Activity: From the records below, pull each line that has "Type".

= Beginning of Section =

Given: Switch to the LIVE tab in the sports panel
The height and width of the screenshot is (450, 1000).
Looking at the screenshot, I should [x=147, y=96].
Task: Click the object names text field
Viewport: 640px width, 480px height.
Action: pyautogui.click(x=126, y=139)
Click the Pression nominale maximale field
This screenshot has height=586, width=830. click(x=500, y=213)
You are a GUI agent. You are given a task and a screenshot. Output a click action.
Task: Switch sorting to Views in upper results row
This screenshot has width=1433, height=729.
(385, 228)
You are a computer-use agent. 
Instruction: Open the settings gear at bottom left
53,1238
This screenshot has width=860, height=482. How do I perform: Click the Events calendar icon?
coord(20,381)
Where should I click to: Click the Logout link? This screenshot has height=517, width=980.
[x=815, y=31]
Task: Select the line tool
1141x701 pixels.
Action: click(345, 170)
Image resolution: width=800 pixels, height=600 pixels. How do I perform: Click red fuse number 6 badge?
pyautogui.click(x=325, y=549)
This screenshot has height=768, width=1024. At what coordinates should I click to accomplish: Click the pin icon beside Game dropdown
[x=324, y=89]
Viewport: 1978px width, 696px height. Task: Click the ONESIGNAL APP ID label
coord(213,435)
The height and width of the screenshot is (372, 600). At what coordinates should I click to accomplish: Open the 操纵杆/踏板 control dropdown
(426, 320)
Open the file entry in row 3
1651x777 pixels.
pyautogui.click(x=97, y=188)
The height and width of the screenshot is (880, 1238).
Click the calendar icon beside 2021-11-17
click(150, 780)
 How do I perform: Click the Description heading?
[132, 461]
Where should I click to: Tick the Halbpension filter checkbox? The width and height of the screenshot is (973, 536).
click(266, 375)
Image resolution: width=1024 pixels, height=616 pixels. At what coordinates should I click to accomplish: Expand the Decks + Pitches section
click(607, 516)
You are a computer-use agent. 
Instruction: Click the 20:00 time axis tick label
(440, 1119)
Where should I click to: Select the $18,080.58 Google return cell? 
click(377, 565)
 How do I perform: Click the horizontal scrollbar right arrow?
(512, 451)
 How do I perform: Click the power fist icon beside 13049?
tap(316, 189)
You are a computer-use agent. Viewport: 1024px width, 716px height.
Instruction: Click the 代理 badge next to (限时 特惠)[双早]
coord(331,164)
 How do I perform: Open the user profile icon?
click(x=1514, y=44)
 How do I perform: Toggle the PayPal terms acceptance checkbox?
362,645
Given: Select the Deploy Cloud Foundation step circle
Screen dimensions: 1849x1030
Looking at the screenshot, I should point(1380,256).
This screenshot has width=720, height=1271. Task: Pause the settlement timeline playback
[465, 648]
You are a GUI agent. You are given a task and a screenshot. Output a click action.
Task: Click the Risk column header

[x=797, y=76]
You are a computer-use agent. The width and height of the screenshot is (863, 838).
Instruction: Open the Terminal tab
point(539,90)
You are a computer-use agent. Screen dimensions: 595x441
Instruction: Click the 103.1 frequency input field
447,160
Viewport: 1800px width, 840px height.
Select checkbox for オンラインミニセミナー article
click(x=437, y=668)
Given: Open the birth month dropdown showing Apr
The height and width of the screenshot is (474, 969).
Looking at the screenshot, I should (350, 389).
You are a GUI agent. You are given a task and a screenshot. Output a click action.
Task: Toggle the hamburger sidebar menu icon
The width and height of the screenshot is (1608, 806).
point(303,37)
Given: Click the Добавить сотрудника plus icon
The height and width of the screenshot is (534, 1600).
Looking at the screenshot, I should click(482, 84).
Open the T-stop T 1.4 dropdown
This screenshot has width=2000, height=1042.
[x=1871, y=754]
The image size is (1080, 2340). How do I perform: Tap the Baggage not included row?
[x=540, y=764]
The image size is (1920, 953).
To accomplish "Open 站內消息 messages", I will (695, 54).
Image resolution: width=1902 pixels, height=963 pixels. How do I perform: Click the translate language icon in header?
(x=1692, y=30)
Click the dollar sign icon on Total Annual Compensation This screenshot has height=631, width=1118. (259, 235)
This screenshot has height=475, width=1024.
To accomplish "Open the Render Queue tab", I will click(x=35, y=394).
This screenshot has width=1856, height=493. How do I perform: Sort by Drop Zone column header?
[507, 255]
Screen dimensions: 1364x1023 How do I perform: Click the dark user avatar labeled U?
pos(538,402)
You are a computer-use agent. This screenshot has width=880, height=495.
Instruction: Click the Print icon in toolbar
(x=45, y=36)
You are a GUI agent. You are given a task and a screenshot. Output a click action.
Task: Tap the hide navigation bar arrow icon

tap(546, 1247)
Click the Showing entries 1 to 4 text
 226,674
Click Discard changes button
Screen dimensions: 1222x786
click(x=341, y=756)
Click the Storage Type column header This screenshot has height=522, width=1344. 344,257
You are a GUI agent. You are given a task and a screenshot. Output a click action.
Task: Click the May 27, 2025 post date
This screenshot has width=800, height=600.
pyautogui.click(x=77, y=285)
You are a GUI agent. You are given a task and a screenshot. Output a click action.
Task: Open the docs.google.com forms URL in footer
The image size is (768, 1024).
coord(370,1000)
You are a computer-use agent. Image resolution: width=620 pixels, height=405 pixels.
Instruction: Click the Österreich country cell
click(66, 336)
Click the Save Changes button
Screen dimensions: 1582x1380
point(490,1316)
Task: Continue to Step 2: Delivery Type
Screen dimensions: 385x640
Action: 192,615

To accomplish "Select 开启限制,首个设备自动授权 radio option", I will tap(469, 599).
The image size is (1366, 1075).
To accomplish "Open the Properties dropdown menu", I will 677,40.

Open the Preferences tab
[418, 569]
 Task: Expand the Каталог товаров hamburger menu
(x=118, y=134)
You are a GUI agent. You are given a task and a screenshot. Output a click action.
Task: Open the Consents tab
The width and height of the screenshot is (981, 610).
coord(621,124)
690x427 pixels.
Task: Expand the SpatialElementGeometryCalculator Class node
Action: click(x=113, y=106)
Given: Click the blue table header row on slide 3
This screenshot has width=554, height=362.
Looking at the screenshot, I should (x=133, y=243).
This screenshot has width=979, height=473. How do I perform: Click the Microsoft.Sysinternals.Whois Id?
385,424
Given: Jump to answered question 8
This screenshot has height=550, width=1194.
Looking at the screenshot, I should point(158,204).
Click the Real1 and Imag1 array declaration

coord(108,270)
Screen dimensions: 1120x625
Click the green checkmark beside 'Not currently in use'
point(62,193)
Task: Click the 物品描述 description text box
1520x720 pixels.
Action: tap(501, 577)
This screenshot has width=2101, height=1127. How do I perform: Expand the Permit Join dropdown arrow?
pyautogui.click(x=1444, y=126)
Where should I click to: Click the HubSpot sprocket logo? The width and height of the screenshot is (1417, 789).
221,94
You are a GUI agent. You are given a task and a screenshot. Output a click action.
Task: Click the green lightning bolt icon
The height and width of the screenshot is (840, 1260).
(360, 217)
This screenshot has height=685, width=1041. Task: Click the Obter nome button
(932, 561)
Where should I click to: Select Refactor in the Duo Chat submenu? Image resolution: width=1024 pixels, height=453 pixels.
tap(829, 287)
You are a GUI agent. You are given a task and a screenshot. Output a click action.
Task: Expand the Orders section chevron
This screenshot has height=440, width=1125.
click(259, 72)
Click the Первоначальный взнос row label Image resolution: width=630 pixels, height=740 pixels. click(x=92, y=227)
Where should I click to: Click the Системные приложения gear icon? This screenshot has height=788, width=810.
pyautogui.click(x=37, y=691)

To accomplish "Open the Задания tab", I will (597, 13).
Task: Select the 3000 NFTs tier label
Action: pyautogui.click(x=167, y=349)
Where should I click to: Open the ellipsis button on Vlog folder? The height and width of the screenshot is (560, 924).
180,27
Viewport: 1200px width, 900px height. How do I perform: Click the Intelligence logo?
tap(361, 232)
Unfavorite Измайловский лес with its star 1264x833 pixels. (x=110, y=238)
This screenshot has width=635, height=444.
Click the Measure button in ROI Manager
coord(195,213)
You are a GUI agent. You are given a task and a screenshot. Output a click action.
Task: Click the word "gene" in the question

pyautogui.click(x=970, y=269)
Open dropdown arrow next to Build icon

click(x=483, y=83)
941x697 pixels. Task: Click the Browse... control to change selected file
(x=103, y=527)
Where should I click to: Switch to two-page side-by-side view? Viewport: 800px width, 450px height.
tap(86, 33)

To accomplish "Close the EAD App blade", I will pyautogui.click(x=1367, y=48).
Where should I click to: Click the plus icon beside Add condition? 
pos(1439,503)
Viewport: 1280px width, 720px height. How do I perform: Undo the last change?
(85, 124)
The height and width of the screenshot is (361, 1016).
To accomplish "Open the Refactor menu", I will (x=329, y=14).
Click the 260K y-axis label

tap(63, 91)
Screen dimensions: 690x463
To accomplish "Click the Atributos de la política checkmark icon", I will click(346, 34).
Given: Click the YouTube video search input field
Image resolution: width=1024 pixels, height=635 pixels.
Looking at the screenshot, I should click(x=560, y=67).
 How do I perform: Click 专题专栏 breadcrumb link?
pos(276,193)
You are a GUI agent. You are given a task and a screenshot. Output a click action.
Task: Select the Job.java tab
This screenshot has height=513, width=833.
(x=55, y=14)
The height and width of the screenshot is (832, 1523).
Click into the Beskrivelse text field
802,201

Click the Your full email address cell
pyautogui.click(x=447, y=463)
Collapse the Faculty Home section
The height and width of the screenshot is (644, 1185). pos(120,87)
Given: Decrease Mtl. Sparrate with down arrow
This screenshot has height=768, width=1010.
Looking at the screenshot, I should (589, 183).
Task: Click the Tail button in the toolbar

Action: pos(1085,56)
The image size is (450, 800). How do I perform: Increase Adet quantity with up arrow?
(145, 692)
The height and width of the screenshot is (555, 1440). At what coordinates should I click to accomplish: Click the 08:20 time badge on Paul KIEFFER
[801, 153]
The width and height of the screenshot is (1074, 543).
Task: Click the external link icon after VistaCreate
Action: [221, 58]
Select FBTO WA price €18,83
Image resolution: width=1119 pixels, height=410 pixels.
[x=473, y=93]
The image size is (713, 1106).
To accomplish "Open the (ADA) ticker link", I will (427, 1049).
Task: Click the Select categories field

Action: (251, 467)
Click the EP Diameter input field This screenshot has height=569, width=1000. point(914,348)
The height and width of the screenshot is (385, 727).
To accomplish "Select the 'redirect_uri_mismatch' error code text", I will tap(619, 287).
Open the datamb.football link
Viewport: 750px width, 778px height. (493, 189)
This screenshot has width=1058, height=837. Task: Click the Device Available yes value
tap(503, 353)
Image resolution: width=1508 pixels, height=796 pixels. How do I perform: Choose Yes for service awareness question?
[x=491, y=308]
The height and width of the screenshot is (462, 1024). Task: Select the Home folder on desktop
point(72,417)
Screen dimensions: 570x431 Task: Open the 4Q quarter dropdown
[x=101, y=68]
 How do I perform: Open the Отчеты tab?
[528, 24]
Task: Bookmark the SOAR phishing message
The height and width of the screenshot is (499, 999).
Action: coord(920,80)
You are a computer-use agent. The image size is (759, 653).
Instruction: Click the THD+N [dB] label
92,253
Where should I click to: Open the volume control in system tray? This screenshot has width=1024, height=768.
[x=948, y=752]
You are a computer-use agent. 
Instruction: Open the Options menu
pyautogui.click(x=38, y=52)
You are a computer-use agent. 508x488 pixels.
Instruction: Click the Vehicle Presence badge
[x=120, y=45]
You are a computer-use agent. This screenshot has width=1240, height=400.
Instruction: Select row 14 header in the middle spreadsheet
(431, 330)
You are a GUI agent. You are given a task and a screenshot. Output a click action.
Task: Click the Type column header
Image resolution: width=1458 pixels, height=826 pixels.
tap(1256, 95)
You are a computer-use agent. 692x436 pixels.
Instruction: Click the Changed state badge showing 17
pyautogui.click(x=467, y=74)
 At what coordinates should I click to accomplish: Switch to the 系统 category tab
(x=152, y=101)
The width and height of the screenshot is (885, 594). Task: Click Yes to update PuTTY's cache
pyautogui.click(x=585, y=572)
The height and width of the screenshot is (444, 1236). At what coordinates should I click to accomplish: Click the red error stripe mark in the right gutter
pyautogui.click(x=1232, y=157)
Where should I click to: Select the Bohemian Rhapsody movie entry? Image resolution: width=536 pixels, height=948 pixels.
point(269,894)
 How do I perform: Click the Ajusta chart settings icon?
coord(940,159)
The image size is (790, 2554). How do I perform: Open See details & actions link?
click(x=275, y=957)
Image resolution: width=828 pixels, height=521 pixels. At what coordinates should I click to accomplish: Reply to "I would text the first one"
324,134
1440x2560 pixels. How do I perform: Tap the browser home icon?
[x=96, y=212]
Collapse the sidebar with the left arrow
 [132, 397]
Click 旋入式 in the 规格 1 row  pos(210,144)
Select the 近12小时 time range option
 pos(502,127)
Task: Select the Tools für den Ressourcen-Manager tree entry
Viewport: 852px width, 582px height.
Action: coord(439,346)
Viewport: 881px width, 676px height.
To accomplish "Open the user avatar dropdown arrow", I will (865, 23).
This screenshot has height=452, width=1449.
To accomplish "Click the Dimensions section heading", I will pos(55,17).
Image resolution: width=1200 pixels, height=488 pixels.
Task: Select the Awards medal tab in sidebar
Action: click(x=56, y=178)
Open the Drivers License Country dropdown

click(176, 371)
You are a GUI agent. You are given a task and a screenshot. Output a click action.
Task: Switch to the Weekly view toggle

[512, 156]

= End of Section =

Solution for this exercise:
Click the Storage Type column header This screenshot has height=522, width=1344. 344,257
Task: Continue to Step 2: Delivery Type
Task: Click the Type column header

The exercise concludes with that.